Ba phathi bohlelo Minister Dr Nkaosazana Dlamini Zuma and uMtwana waste Ndlunkulu uQedi,
Ondlunkulu beSilo kanye nabaNtwana basendlunkulu,
Amakhosi onke, Izinduna nemikhandlu yobukhosi,
President wa maloba ubaba u Jacob Nxamalala Zuma
Utwana waka Phinda Ngene
Your Majesties Kings and Queens from all over the country, the continent and other parts of the world,
Especially Nkosi ya Makhosi Mbelwa from Malawi,
Ibutho likaZulu nazo zonke izizwe,
Abaphathiswa bakaHulumeni kuzo zonke isigaba zombuso,
Your Eminence Archbishop Thabo Makgoba and
Abaholi bama qembu ezepolitiki,
Premier of KwaZulu-Natal, Mr Sihle Zikalala and other Premiers,
Chairperson of the National House of Traditional Leaders, Inkosi Mahlangu,
Chairperson of the Provincial House of Traditional Leaders, Inkosi Chiliza and Deputy Chairperson Inkosi Zulu,
President of Contralesa, Kgoshi Mokoena,
Members of the Diplomatic Corps,
Members of Parliament and Provincial Legislatures,
Mayors and Councillors
Isizwe sonke samaZulu nabantu be Ningizimu Afrika:
(Bantu bakithi), today is a difficult day.

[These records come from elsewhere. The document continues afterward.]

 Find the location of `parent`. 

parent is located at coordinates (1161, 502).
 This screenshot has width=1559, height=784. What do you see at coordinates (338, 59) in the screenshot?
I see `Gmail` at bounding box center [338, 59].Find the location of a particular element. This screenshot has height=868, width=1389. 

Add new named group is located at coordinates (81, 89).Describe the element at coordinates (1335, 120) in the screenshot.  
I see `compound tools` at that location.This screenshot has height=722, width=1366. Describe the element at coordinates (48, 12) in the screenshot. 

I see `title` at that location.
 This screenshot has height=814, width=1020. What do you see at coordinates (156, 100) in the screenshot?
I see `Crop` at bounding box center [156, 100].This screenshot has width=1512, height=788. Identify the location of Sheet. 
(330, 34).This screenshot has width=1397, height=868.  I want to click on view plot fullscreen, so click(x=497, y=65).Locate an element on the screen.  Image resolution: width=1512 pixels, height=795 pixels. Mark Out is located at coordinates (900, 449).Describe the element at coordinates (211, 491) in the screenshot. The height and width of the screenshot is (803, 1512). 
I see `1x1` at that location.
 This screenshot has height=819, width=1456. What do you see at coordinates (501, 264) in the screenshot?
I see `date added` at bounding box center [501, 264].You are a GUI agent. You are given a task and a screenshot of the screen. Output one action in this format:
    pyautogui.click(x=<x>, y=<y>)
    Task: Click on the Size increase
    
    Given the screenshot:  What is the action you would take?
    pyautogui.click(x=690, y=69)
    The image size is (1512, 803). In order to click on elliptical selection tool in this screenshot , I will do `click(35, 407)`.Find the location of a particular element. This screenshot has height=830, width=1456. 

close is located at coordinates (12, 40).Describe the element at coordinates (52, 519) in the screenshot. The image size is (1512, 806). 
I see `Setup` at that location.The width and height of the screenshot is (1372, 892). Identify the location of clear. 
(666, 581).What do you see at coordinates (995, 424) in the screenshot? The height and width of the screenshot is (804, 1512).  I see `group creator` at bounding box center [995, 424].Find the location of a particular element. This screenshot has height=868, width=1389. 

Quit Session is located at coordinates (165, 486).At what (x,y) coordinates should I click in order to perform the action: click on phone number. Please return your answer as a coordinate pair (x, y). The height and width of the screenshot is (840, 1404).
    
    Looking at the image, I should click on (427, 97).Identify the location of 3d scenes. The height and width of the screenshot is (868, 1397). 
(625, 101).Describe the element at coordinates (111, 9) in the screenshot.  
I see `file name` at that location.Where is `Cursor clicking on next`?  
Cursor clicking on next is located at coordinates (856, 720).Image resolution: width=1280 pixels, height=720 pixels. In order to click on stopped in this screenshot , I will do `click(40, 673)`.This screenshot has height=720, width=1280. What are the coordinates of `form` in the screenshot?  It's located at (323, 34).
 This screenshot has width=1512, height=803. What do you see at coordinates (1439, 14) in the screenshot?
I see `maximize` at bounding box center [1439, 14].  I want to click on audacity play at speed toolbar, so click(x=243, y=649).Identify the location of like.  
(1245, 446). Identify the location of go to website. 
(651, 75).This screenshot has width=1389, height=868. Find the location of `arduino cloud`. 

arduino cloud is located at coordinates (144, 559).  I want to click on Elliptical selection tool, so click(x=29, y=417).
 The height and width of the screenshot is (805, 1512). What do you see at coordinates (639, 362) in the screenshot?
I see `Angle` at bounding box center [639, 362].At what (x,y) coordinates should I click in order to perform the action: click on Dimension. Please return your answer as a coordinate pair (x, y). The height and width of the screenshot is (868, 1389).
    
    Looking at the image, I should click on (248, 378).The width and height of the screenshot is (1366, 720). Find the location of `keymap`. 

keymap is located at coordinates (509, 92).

Ilanga lishone emini!
We are bidding farewell to our leader, His Majesty King Goodwill Zwelithini ka Bhekuzulu, Isilo Samabandla Onke.
It is a difficult day because A huge tree has fallen. Uwile umuthi omkhulu.
Our nation is in mourning. Isizwe sonke siyalila.
It was with the heaviest of hearts that we received the news last week that our beloved leader and king had, after a courageous struggle, succumbed to the deadly disease that has taken the lives of so many people.
I want to thank umtwana waka Phinda Ngene (Ubaba uButhelezi) who kept me and the nation informed at all times of His Majesty’s condition. He and i spoke with sadness and empathy on a number of occasions about the difficult situation the King was going through
The passing of Isilo Samabandla Onke has been met with grief and sorrow throughout our land.
On behalf of the people of South Africa, I express my deepest condolences to the Royal Family and to the Zulu nation on this profound loss.
Many leaders and peoples of other countries across the African continent and other parts of the world have expressed their sorrow since hearing of his Majesty’s passing. We also received the heartfelt condolences of the United Nations Secretary General Mr Antonio Guterres.
As we mourn our beloved King we also received the sad news about the passing of President Magafuli, President of Tanzania. I spoke to her Excellency Vice President Hassan this morning and conveyed the condolences of the people of South Africa to the government and the people of Tanzania our sister country on their loss. As we all know Tanzania is a country that stood with us during our struggle for freedom and sacrificed a lot and halted and delayed their development so we can be free.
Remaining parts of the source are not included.